Directions
a) In the erythritol study text, what fraction of erythritol can be metabolized to erythronate?
b) Continue the passage on erythritol and cardiometabolic disease after its last sentence.

Erythritol as a Potential Causal Contributor to Cardiometabolic Disease: A Mendelian Randomization Study Free

With the increase in diabetes and associated cardiometabolic diseases (CMD), low-calorie sweeteners are recommended by current diabetes and cardiac guidelines to improve glycemia and reduce caloric intake (1–3). Erythritol, a low-calorie sweetener, is increasingly being used as a sugar substitute (4).

Erythritol is a four-carbon polyol, found in low concentration in fruit, vegetables, mushrooms, and fermented foods (5,6). It can also be synthesized endogenously from glucose via the pentose-phosphate pathway: ∼5–10% can be metabolized to erythronate, and the remainder is excreted in urine (7). Exogenous erythritol consumption at a dose of 30 g increases circulating concentration ∼1,000-fold before returning to baseline after 2 days (8). Exogenous erythritol does not increase plasma glucose or insulin but does increase the secretion of glucagon-like peptide 1 and cholecystokinin and decreases gastric emptying (5). Daily erythritol supplementation has been reported to acutely improve endothelial function and reduce aortic stiffness over 4 weeks in people with type 2 diabetes (T2D) (9). Intriguingly, despite these potential beneficial effects, increased erythritol has been associated with adverse cardiometabolic effects in observational studies. Observational data from cohorts studied prior to the increased use of erythritol have shown increased risk of future centripetal adiposity and higher hemoglobin A1c (HbA_1c) with linear increase in T2D risk with increasing circulating erythritol (7,10). Recent data, which include cohorts studied both before and after the increased use of exogenous erythritol, show an increase in risk major cardiac events with increasing circulating erythritol (8,11). Specifically, a 16–31% increased risk of major cardiovascular events per 1-μmol increase in erythritol was reported across three cohorts recently· (8) In vitro and ex vivo studies indicate erythritol increases platelet aggregation at concentrations 4- to 10-fold higher than baseline fasting concentration, but this awaits confirmation in vivo in humans (8). Collectively, these data indicate that increased erythritol (likely from both endogenous production and exogenous consumption) is associated with adverse cardiometabolic traits, despite potential beneficial metabolic/endocrine effects after acute/short-term consumption.

Data excerpts
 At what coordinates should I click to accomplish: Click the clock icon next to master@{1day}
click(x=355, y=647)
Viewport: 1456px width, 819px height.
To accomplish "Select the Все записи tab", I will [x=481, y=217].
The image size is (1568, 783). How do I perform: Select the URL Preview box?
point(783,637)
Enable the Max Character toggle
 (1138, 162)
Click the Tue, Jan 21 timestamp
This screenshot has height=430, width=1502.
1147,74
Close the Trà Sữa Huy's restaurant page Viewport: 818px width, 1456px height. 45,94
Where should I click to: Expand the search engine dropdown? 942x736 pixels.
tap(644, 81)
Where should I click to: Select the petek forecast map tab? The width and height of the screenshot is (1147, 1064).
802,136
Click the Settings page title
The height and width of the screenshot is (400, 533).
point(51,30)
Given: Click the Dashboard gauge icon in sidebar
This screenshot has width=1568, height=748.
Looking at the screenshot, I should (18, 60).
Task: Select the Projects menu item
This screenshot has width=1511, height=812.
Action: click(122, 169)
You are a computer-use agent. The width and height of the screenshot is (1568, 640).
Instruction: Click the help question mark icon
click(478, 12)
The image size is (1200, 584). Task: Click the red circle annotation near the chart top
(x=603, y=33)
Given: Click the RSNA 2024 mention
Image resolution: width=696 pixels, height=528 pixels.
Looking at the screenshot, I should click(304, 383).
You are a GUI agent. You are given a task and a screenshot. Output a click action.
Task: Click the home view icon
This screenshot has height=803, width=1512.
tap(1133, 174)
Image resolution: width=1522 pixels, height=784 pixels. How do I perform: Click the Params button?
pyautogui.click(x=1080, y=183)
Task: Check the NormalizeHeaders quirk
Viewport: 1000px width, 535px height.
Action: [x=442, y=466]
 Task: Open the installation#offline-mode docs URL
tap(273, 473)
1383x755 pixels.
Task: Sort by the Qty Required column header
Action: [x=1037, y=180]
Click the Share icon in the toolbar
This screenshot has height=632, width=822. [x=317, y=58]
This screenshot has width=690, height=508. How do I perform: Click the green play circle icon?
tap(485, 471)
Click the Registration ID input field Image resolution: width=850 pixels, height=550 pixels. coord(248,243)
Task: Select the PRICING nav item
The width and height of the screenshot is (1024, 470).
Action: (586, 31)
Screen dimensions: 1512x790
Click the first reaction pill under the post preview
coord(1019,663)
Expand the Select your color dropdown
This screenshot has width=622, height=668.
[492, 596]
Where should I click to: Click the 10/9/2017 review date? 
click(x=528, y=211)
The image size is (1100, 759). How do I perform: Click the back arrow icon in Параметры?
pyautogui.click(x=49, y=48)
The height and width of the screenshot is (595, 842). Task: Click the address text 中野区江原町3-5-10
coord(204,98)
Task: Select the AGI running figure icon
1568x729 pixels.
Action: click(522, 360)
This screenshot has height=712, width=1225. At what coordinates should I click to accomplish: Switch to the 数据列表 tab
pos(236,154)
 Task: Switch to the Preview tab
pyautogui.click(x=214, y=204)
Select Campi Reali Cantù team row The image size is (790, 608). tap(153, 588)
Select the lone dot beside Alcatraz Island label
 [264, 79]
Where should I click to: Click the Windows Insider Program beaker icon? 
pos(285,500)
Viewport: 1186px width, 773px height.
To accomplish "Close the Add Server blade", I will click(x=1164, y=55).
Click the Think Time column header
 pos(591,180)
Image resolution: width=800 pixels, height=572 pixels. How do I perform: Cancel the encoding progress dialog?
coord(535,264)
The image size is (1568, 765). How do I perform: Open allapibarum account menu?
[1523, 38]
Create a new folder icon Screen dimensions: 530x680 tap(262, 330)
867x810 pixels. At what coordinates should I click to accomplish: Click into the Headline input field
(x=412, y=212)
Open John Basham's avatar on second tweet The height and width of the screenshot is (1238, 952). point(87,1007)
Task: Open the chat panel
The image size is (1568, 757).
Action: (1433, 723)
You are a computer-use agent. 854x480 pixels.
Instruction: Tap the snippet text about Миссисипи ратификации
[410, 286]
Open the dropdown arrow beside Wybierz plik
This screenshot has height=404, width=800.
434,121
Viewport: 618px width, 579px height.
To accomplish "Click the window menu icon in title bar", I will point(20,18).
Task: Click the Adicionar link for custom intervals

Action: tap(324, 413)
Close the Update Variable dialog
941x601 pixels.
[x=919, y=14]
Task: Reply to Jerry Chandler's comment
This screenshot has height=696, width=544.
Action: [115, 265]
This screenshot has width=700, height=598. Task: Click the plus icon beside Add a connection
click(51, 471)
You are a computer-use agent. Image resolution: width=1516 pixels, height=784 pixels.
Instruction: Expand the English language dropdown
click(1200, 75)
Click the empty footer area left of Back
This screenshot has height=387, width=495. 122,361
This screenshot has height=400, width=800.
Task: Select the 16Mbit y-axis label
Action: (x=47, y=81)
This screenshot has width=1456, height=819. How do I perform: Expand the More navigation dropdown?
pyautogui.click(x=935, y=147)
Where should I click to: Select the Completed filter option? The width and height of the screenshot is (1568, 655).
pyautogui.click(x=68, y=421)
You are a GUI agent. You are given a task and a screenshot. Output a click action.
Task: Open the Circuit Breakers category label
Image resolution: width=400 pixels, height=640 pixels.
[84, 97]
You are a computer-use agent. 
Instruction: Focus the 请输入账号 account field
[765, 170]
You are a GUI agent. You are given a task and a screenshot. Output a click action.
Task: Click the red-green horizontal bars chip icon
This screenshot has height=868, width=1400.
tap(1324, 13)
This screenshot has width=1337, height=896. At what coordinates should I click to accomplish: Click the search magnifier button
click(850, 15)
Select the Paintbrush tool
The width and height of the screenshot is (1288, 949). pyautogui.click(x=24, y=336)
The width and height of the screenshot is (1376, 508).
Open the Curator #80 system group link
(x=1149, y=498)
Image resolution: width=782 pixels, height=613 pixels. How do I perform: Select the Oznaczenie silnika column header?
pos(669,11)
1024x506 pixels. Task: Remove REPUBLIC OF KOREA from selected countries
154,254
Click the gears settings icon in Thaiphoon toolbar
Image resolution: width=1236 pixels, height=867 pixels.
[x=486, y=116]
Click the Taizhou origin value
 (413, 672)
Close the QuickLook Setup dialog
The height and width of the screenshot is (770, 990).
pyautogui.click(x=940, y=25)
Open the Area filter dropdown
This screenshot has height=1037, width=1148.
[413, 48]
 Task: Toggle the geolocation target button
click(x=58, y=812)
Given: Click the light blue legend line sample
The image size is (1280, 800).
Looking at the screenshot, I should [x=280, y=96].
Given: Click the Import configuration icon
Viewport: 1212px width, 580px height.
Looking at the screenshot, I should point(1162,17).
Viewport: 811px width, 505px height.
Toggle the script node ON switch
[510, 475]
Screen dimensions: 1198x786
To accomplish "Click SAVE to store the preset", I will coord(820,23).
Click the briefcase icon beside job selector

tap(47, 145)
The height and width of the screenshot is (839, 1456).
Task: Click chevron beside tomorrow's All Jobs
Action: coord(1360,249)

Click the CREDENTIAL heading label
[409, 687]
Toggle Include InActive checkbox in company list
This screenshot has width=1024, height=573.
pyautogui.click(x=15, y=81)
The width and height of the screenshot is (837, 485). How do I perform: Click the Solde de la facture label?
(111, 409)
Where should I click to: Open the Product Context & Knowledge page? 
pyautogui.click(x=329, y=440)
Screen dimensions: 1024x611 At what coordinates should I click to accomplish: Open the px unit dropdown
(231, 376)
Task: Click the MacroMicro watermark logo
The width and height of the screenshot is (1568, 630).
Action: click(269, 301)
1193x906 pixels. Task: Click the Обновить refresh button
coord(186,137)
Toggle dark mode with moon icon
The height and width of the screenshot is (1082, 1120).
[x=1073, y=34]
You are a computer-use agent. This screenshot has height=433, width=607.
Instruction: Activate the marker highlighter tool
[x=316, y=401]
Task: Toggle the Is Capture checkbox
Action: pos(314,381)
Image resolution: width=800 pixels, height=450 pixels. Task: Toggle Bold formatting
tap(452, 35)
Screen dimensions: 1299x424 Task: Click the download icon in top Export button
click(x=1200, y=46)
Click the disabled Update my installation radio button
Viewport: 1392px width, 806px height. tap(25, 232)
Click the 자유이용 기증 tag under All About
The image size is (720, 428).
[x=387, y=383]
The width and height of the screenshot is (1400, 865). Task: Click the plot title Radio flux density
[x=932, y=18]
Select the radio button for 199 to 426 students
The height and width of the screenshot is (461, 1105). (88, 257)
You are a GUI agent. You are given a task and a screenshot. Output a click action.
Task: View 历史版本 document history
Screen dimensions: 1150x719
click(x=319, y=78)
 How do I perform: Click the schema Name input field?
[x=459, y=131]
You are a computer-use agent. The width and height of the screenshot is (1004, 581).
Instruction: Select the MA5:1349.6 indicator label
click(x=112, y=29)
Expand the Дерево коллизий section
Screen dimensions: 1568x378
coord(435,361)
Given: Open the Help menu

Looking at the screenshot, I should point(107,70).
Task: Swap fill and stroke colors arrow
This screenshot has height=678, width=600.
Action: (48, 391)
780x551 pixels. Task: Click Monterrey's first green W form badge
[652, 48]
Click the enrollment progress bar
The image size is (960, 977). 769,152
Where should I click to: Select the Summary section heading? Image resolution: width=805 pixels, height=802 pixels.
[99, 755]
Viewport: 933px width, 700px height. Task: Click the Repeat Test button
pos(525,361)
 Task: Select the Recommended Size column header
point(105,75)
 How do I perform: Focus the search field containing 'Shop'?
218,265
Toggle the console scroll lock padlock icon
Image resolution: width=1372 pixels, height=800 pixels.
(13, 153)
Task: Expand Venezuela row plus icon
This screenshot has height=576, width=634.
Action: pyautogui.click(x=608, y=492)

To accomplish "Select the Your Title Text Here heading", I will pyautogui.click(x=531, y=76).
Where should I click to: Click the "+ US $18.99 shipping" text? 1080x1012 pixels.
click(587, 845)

Results
a) About 5–10%.

b)
Observational data can potentially be biased by confounding and reverse causality. T2D and dysglycemia are cardiovascular risk factors and can potentially increase endogenous erythritol production (7). Chronic kidney disease (CKD), a cardiovascular risk factor, can potentially impact excretion of endogenous and exogenous erythritol (7). Further, increased age and triglyceride associate with increased erythritol (8). Finally, exogenous erythritol consumption may be higher in people at risk for CMD.

Two-sample Mendelian randomization (MR) uses genetic instruments associated with an exposure in one population at genome-wide significance threshold (P < 5 × 10⁻⁸) to investigate potential causal association with an outcome of interest in another cohort. In comparison with observational studies, MR is less prone to confounding (12). Recent genome-wide association studies (GWAS) have identified variants strongly associated with circulating plasma/serum erythritol, including variants near TKT (encoding transketolase) and AKR1A1 (encoding Aldo-Keto Reductase Family 1 Member A1), which are plausible regulators of erythritol kinetics (13,14). We therefore undertook bidirectional MR to investigate the potential causal associations and direction of effect between erythritol, T2D, and associated CMD.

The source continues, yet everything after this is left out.